Petrophysical, geomechanical and depositional environment characterization of the Triassic TAGI reservoir from the Hassi Berkine South field, Berkine Basin, Southeastern Algeria

https://doi.org/10.1016/j.jngse.2021.104002Get rights and content

Highlights

  • Sedimentary structures interpreted from the cores reveal a fluvial depositional environment responsible for TAGI Formation.

  • Petrophysical rock typing infers that the medium to coarse grained, laterally extensive, amalgamated channel sandstones (RRT1) yield the best reservoir attributes.

  • TAGI has a normal to strike-slip transitional (Sv ≥ SHMax > Shmin) stress state.

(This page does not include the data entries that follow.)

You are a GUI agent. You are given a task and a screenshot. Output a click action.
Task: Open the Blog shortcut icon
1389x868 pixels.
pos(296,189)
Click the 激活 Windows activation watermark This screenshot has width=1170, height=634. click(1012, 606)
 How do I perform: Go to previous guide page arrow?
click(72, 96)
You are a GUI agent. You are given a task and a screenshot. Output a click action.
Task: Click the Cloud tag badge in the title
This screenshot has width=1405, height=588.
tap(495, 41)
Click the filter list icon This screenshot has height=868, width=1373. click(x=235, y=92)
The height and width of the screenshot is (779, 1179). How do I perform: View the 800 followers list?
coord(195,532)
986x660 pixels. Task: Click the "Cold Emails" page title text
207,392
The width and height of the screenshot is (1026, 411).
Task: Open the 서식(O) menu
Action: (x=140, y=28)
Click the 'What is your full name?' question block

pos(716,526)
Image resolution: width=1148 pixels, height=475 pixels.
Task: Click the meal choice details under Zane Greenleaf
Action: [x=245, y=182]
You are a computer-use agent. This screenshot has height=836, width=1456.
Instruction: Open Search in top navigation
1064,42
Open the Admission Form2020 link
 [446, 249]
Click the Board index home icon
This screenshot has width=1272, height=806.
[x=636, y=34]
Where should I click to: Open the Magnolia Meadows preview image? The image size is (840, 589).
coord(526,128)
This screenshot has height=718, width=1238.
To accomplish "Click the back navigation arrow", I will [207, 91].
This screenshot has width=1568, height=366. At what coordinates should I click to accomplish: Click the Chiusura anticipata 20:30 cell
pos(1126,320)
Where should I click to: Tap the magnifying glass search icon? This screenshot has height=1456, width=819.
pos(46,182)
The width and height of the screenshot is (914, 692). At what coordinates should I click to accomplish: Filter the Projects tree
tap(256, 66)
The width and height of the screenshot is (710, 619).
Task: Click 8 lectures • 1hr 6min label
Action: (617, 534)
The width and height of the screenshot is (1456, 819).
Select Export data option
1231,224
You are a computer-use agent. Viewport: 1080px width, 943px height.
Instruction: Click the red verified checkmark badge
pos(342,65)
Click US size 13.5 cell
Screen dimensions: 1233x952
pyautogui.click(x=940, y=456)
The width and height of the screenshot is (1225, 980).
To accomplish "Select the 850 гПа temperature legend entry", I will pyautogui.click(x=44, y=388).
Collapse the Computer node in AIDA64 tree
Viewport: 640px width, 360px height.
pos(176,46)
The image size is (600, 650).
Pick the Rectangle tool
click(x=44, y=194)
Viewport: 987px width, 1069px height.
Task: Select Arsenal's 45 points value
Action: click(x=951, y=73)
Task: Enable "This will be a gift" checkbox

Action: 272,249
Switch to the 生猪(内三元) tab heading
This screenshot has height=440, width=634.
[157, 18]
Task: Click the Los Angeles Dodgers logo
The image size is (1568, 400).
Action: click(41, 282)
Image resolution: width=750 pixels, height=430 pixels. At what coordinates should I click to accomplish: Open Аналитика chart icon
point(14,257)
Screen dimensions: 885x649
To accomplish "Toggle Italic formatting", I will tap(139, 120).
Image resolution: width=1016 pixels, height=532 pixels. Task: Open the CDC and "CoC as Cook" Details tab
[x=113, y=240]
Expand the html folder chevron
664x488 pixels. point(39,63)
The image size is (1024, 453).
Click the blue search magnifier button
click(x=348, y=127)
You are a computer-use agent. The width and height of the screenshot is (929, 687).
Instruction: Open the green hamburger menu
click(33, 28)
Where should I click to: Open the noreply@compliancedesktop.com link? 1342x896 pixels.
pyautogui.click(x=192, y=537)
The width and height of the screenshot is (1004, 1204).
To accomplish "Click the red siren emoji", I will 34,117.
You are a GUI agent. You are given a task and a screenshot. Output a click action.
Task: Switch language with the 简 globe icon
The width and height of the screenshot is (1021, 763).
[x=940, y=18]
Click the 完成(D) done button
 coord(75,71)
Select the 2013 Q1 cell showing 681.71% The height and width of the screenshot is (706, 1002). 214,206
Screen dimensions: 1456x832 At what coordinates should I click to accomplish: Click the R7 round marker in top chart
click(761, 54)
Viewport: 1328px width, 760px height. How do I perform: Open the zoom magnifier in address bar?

  • Reservoir stress path and available depletion window are implied to avoid production-induced normal faulting.

Abstract

An integrated knowledge of the sedimentological data, petrophysical and geomechanical characteristics significantly enhances the understanding of the reservoir properties, leading to a reliable subsurface modeling. This work presents a comprehensive reservoir assessment of the prolific Triassic Argilo-Gréseux Inférieur (TAGI) sandstones of the Hassi Berkine South (HBNS) field, Southeastern Algeria. The Lower Triassic producer appears to be laid down on the Late Devonian erosional surface (Hercynian unconformity) in a fluvial depositional system. Based on the sedimentary structures, a fluvial depositional environment is deciphered from cores. Lateral and vertical disposition of the channel and floodplain deposits from regional well log correlation infers a shift of depositional regime from braided in the SW to meandering in the NE direction. Two distinct reservoir rock types (RRT) are interpreted from core-based petrophysical assessment. RRT1 is composed of macro-megaporous medium to very coarse grained amalgamated channel sandstones and yields the best reservoir attributes, while the mesoporous fine grained RRT2 translates to impervious to poor reservoir quality. RRT1 channel sands are found to be laterally continuous, while the fine grained crevasse splay sands corresponding to RRT2 are laterally discontinuous, thus making them difficult to correlate field wide. Rock-mechanical property-based in-situ stress estimates suggested a normal to strike-slip transitional (Sv ≥ SHMax > Shmin) stress state in the TAGI Formation. Direct measurements indicate that the TAGI reservoir had an initial pore pressure gradient of 11.08 MPa/km and is presently depleted by 2.1–2.5 MPa. A stable depletion stress path value of 0.57 is inferred considering a pore pressure-minimum horizontal stress coupling. At the present-day depletion rate, normal faulting is unlikely to have happened at the TAGI reservoir level and it can be depleted by another 25 MPa before inducing any production-induced reservoir instabilities.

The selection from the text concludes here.